Pixel coordinate grounding data
.....

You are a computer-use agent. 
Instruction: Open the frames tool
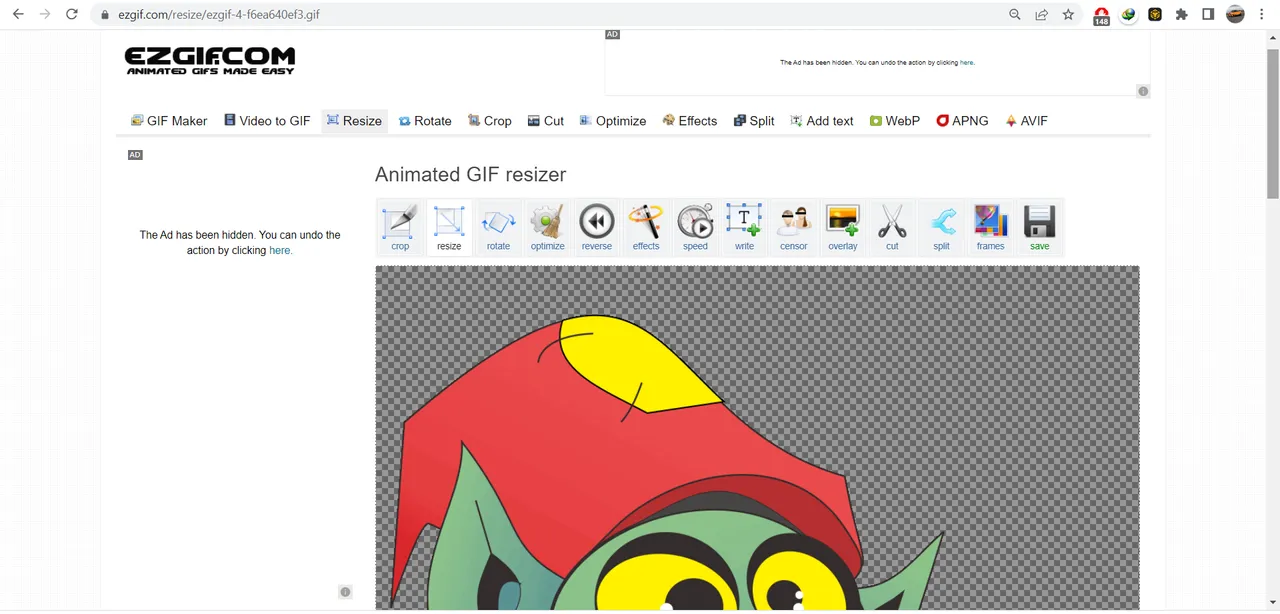pyautogui.click(x=990, y=226)
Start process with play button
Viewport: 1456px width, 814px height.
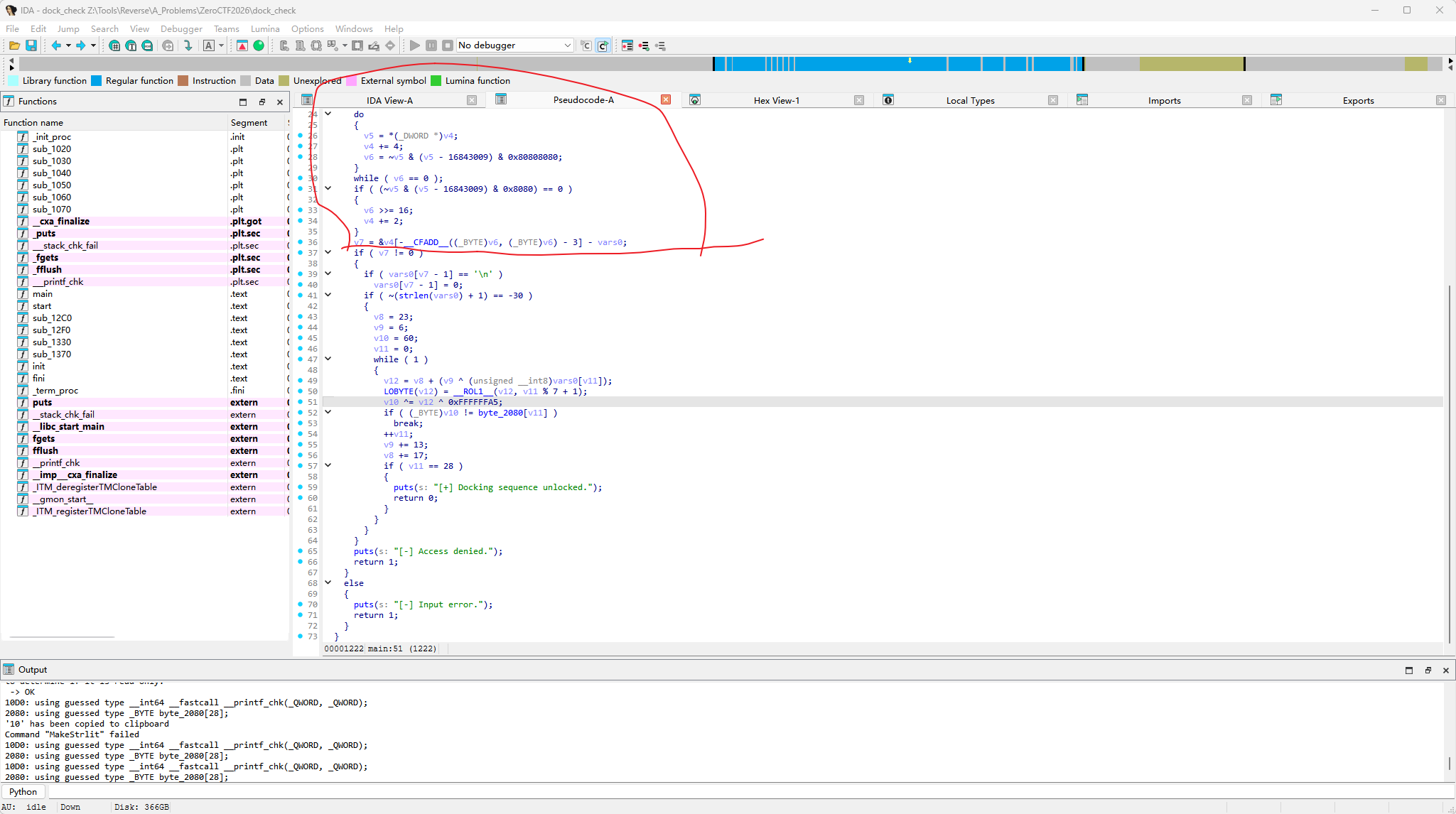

.....

Work required: What should appear is an exact copy of the lines from the one containing "Instruction: Open the frames tool" through the last line of the records above, pictures excluded.

Response to the task:
Instruction: Open the frames tool
pyautogui.click(x=990, y=226)
Start process with play button
Viewport: 1456px width, 814px height.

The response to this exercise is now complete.